اَنْ  ve masdar-ı müevvel, cer mahallinde  تَقْرَبُوا  fiiline müteallıktır.  تَعْلَمُوا  fiili  نَ ’un hazfiyle mansub muzari fiildir. Zamir olan çoğul  و ’ı fail olup mahallen merfûdur.

Müşterek ism-i mevsûl  مَا, mef’ûlun bih olarak mahallen mansubtur. İsm-i mevsûlun sılası  تَقُولُونَ ’dir. Îrabtan mahalli yoktur.  

تَقُولُونَ  muzari fiildir.  نَ ’un sübutuyla merfûdur. Zamir olan çoğul  و ’ı fail olup mahallen merfûdur.

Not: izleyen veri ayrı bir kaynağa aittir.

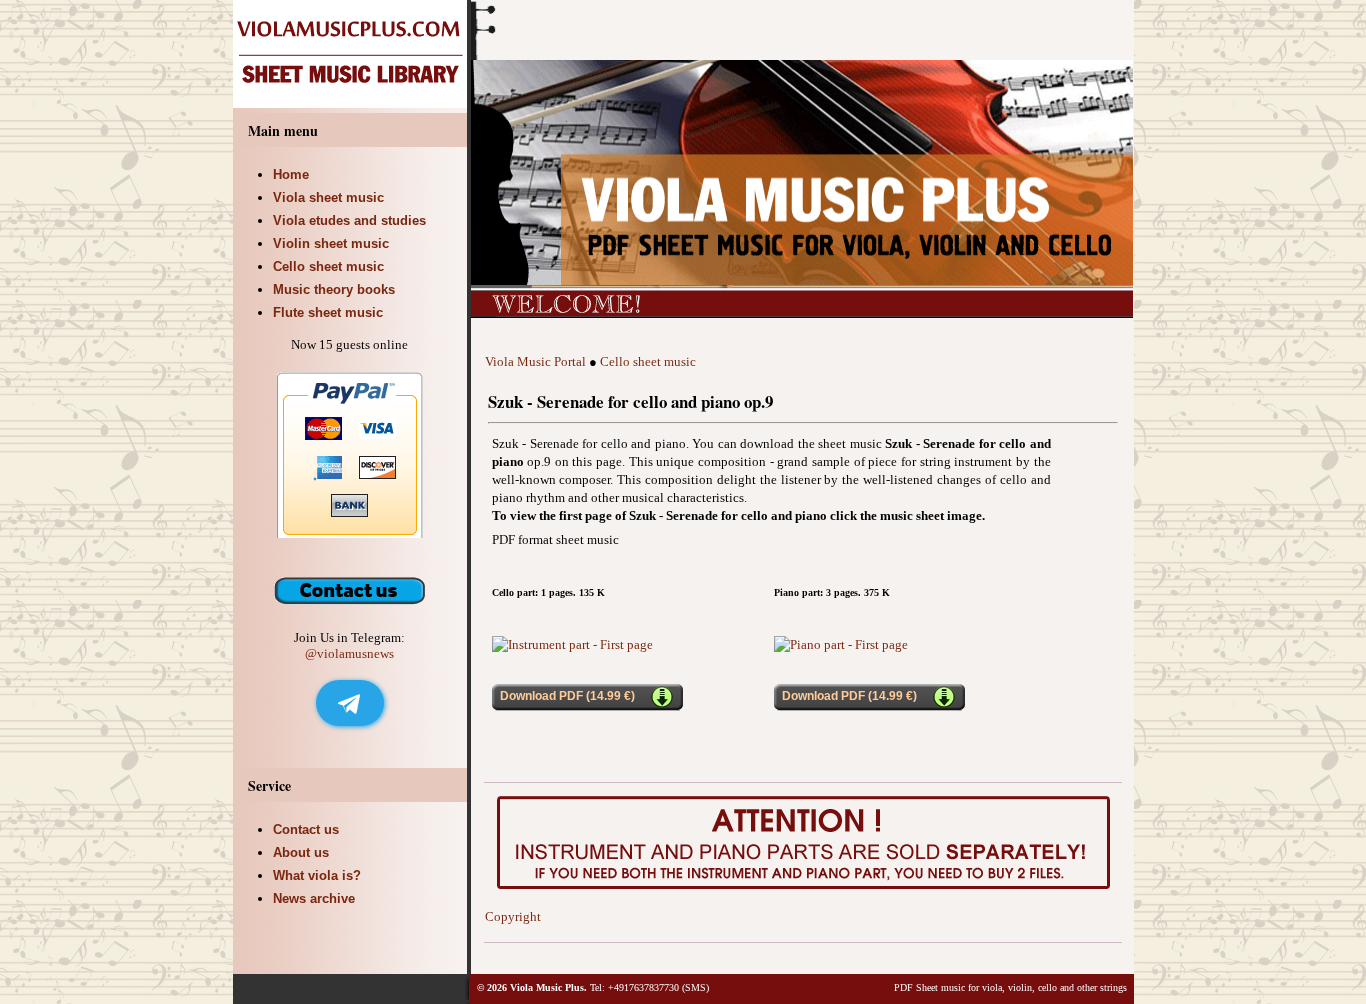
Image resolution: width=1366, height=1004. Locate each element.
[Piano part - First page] (841, 644)
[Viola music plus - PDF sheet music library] (352, 103)
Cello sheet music (648, 361)
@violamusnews (349, 653)
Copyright (513, 916)
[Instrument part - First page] (572, 644)
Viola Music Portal (535, 361)
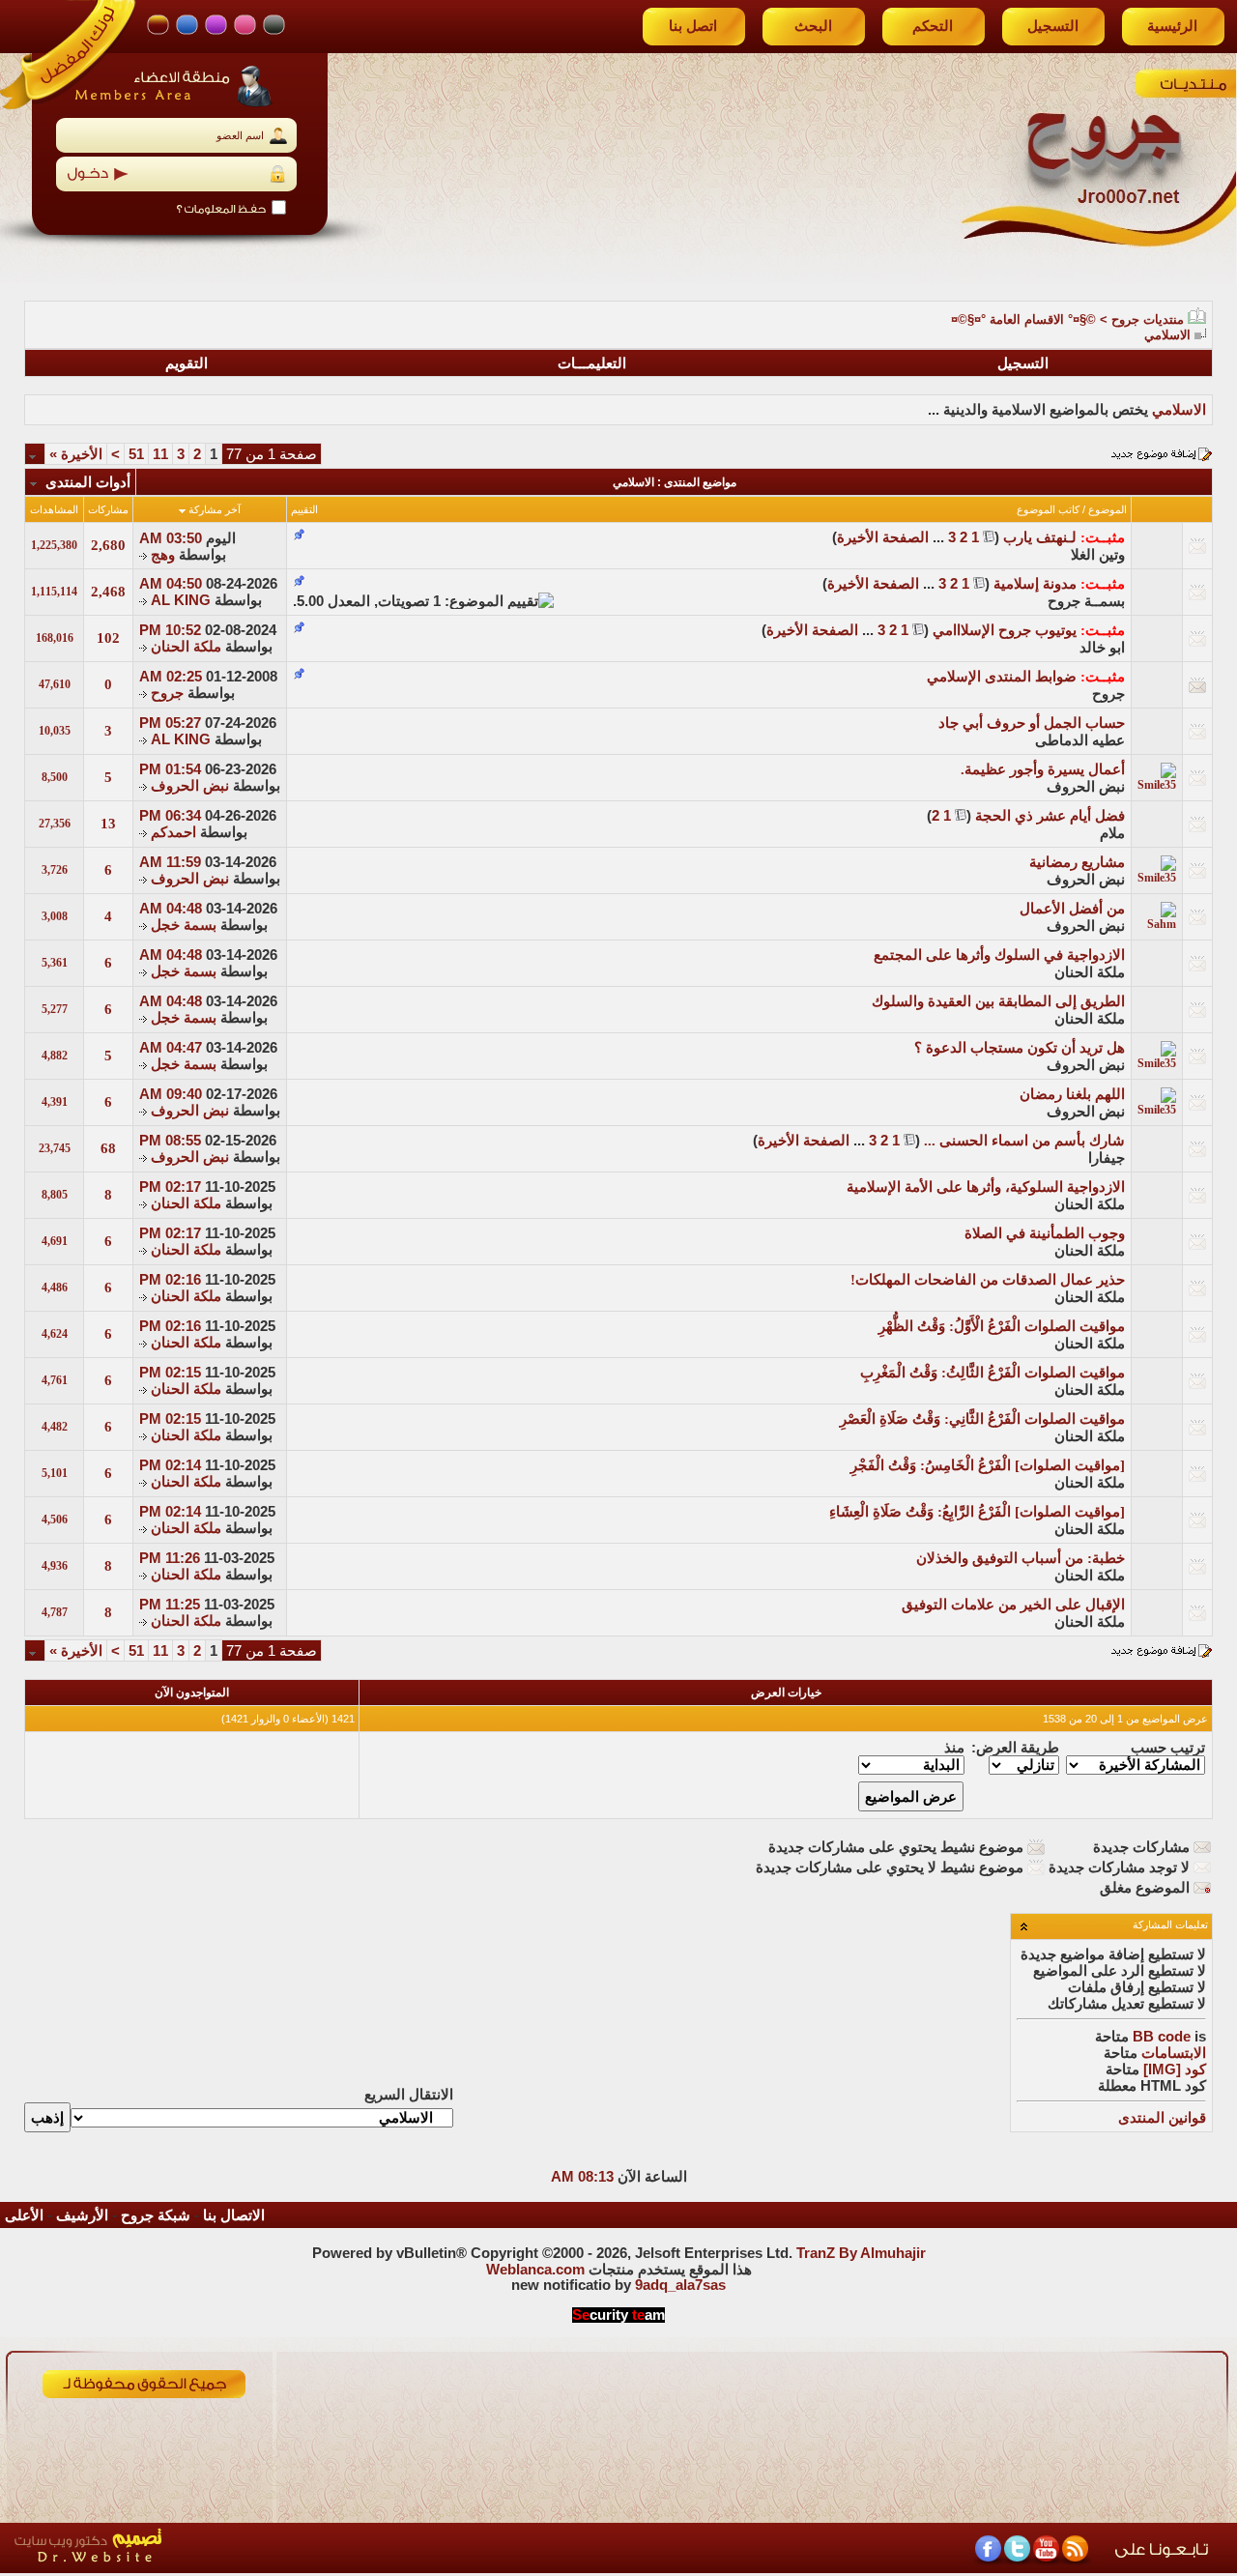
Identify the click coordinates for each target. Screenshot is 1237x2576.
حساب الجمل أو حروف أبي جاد (1031, 723)
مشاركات (108, 509)
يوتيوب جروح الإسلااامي (1005, 630)
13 (108, 823)
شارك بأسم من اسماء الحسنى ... (1024, 1140)
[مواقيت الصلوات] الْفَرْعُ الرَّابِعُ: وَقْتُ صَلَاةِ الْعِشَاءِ (977, 1512)
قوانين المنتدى (1162, 2118)
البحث (813, 26)
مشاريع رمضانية (1077, 862)
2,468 (108, 591)
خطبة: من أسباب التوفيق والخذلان (1020, 1558)
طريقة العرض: (1015, 1747)
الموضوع (1107, 509)
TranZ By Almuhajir (861, 2253)
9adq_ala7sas (680, 2285)
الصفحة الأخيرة (883, 537)
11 (160, 454)
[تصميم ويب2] (179, 2568)
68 (108, 1148)
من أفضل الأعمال (1072, 908)
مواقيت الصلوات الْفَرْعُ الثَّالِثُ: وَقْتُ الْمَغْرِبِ (992, 1372)
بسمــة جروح (1086, 601)
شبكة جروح (155, 2215)
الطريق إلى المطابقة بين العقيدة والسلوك (998, 1001)
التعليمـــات (592, 363)
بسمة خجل (183, 925)
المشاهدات (54, 509)
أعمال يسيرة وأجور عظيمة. (1043, 769)
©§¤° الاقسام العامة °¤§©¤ (1023, 319)
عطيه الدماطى (1080, 740)
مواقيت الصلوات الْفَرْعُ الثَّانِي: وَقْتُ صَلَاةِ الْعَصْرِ (982, 1419)
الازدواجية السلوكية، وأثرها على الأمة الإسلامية (986, 1187)
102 (108, 638)
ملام (1112, 833)
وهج (163, 555)
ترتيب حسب (1168, 1747)
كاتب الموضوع (1048, 509)
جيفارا (1106, 1158)
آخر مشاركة (214, 509)
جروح (1108, 694)
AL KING (181, 600)
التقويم (186, 363)
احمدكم (173, 832)
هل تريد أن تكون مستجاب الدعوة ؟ (1019, 1048)
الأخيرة (75, 454)
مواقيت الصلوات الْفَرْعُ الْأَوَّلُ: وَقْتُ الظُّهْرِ (1001, 1326)
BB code (1162, 2036)
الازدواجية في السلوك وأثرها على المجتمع (999, 955)
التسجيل (1053, 26)
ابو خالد (1102, 647)
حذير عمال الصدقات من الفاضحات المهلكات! (987, 1280)
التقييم (304, 509)
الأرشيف (82, 2215)
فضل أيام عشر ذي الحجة (1050, 816)
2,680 (108, 545)
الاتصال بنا (234, 2215)
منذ (954, 1747)
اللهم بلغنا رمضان (1072, 1094)
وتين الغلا (1098, 555)
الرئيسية (1172, 26)
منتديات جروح (1147, 319)
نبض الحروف (1086, 787)
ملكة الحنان (186, 646)
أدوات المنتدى (87, 482)
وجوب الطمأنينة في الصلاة (1044, 1233)
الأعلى (24, 2215)
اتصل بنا (693, 26)
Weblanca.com (535, 2269)
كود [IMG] (1174, 2069)
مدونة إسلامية (1035, 584)
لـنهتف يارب (1040, 537)
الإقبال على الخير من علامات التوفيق (1013, 1604)
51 (136, 454)
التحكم (932, 26)
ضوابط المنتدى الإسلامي (1002, 676)
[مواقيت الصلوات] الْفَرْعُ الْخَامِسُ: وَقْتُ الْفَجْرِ (987, 1465)
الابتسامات (1173, 2053)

وَلَا جُنُباً اِلَّا عَابِر۪ي سَب۪يلٍ حَتّٰى تَغْتَسِلُواۜ 

 

وَ  atıf harfidir.  لَا  nefy harfinin tekrarı olumsuzluğu tekid içindir.  جُنُبًا  hal olup  اَنْتُمْ سُكَارٰى  cümlesine matuftur.

اِلَّا  istisna harfidir.  عَابِر۪ي  müstesnadır. Nasb alameti  ي ’dır.Cemi müzekker salim kelimeler  ي  ile nasb olurlar.  سَب۪يلٍ  muzâfun ileyh olup kesra ile mecrurdur.

حَتّٰى  gaye bildiren cer harfidir.  تَغْتَسِلُوا  muzari fiilini gizli  اَنْ  ile nasb ederek anlamını masdara çevirmiştir. 

اَنْ  ve masdar-ı müevvel, cer mahallinde  تَقْرَبُوا  fiiline müteallıktır.  تَغْتَسِلُوا  fiili 

نَ ’un hazfiyle mansub muzari fiildir. Zamir olan çoğul  و ’ı fail olup mahallen merfûdur.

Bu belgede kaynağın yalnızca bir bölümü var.